--- start of Text excerpt ---
Should Bruno Senna advance to F1 is a delicate question. Bruno Senna as we know him, and we do not know
much really, is not the same category of driver as Nelsinho Piquet or Nico Rosberg although at the first glance
all three of them appear the same, as the three sons (technically two sons and a nephew) of a enormously famous divers
of the era that most of us still well remember, and as such are enormous sponsor magnets. But things are not so simple in life
and all those little details in the end lead to big differences. Nico Rosberg and Nelsinho Piquet are two drivers who had
all the needed (and sometimes even more) support from his famous and influental fathers. nelsinho even had the whole team
built around him. He was grown to became F1 driver, that was his fathers mission since the day one. Nelsihno had wery little if any
thing to say about it. Ofcourse, who would oppose to such a lucrative carrer, but I was thinking more of like Nelsihno was never
actually taken seriously by his father. His father does the thinking, his father is pulling strings and making decisions and in such enviroment you just cannot
grow to be your own man. Due to that fact Nelsinho grew up weak as a person, and will never grow to be trully a man of his own, even when will have his own kids
to bring up, there will always be Nelson sr. who will have the last word.
Much the same is happening in Andretti fammily. Michael never grew up, throughout his carrer it was obvious that somehing is lacking, that he cracks under pressure,
that he cracks when he is not sorrounded by his clan. He was however very fast and very talented driver, but talent is not enough. Take 95 season for instance. He had clearly the
best package (Lola-Cosworth-Goodyear) and yet he couldn't deliver. There was simply too much silly little mistakes (Long beach '95, probably being his worst race ever),
His F1 adventure was marred by his weakneses also, he wouldnt move to europe. He couldnt leave US and his fammily.
--- end of Text excerpt ---
| Work to complete |
1/ Repeat the piece on Bruno Senna and F1 word for word, starting with "Much the same" and going on through "and his fammily.".
2/ Go on with the piece on Bruno Senna and F1, picking up right after its last sentence.
--- start of Dataset section ---
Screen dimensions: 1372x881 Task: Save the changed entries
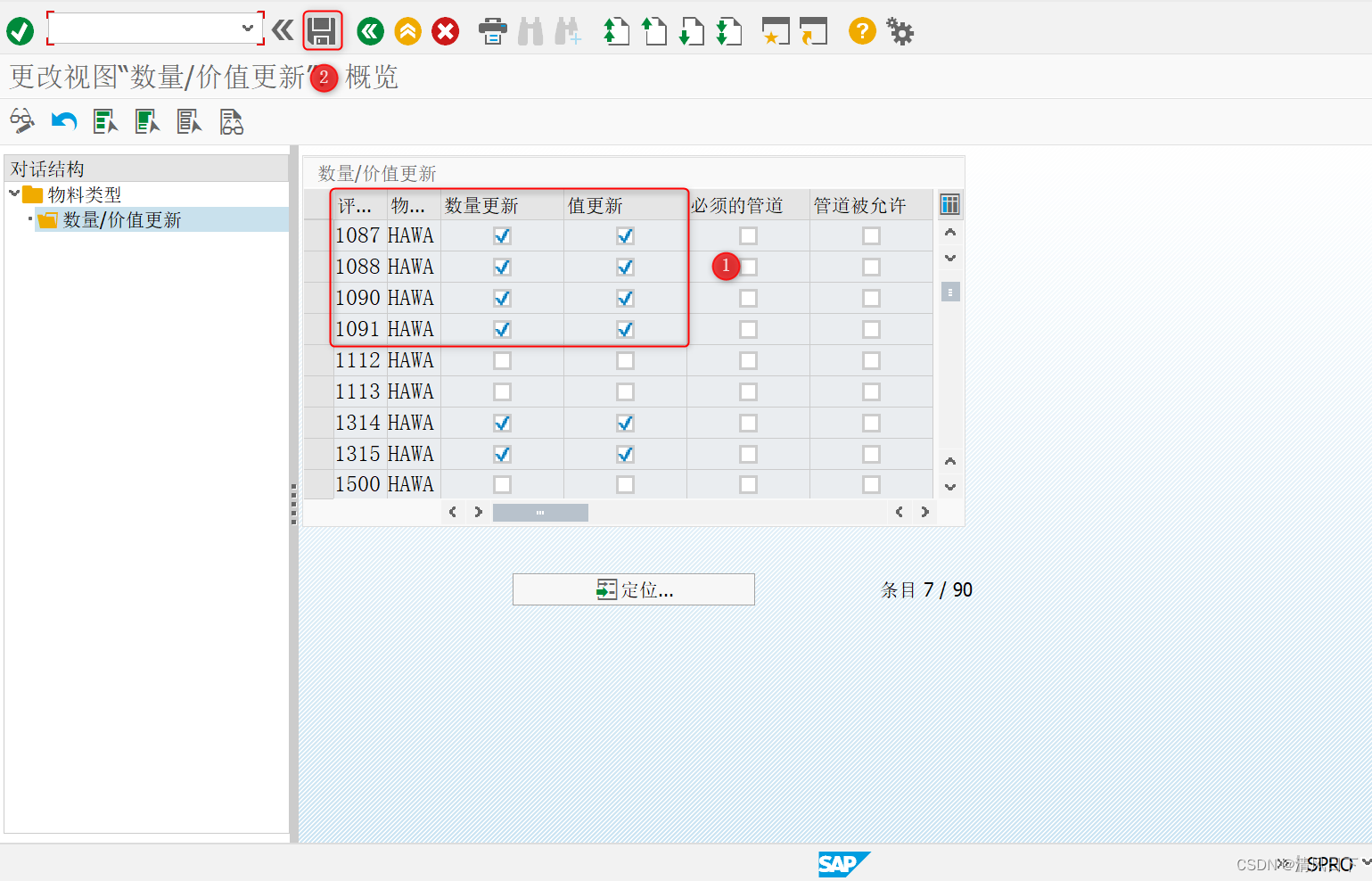[323, 30]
--- end of Dataset section ---
| Expected answers |
1/
Much the same is happening in Andretti fammily. Michael never grew up, throughout his carrer it was obvious that somehing is lacking, that he cracks under pressure,
that he cracks when he is not sorrounded by his clan. He was however very fast and very talented driver, but talent is not enough. Take 95 season for instance. He had clearly the
best package (Lola-Cosworth-Goodyear) and yet he couldn't deliver. There was simply too much silly little mistakes (Long beach '95, probably being his worst race ever),
His F1 adventure was marred by his weakneses also, he wouldnt move to europe. He couldnt leave US and his fammily.

2/
And that costed him his F1 carrer. Also Mario is more influental in US than europe. Thing about Mario is that he grew up in the very poor
family infact in the shithole, on the messy borders of italy at delicate times and they were forced to emigrate. In general people with rough childhood
grow up to be enormously strong people with the great authority. Side effect is that they usually tend to controll their fammily, fammily members and
fammily businesses. And there comes the grandson. The third generation to bear Andretti name and pride. Marco is more influenced by Mario than Michael.
And than there is that nepotism thing going on, so typical for italians. End result is that his teammates suffer, one of them is challenging for the title, yet Marco is the favoured driver.
And are blowing the whole thing way out of proportions, why are they forcing him to drive ALMS and Indycars on the same weekend on the tracks that are miles apart is completely unexplainable to me,
while losing good drivers in the process (Herta). Nepotism is the major problem in the world today. Those things that are going on at AGR are just bad. But that is typicall italian stuff, directed by none other than Mario.
IMO Jeff and John (one is Mario's son one is nephew, cant tell at this moment, without checking who is who)who were in lets say cecond line of favourism grew up to be mentally stronger than
Michael. Naturally their carrers were less sucsessfull too. Whether it is talent, support or something else i dont know. But they are complete persons unlike Michael is.
Going back to Nelsihno, you can see that in this stages of his carrer he is starting to feel the burden of his surname. He wants to detach himself from his
father, but it is yust to difficult to accomplish. And the enviroment is not helping either. After his first ever apperance to the podium at the press conference Peter Windsor immediately reffred to his father; saying "now we have again two brazilians on the podium after Ayrton Senna and YOUR FATHER accoplished that feat at Spa 91" he could at least stay neutral and say after "Ayrton Senna and Nelson Piquet in spa 91....." Or he could have skipped it altogether. You could see on Nelsiho's face
that he was not pleased with that remark. He is frustrated. He knows he will always be in the shadow of his father and his team is not taking him seriously either.
Did you noticed after he failed to qualify for Q2 in Hockenheim, how he rushed to Pat Symonds with all kind of excuses, but Pat just didnt listen, he kept talking on the radio with whom ever he was takling to to that point.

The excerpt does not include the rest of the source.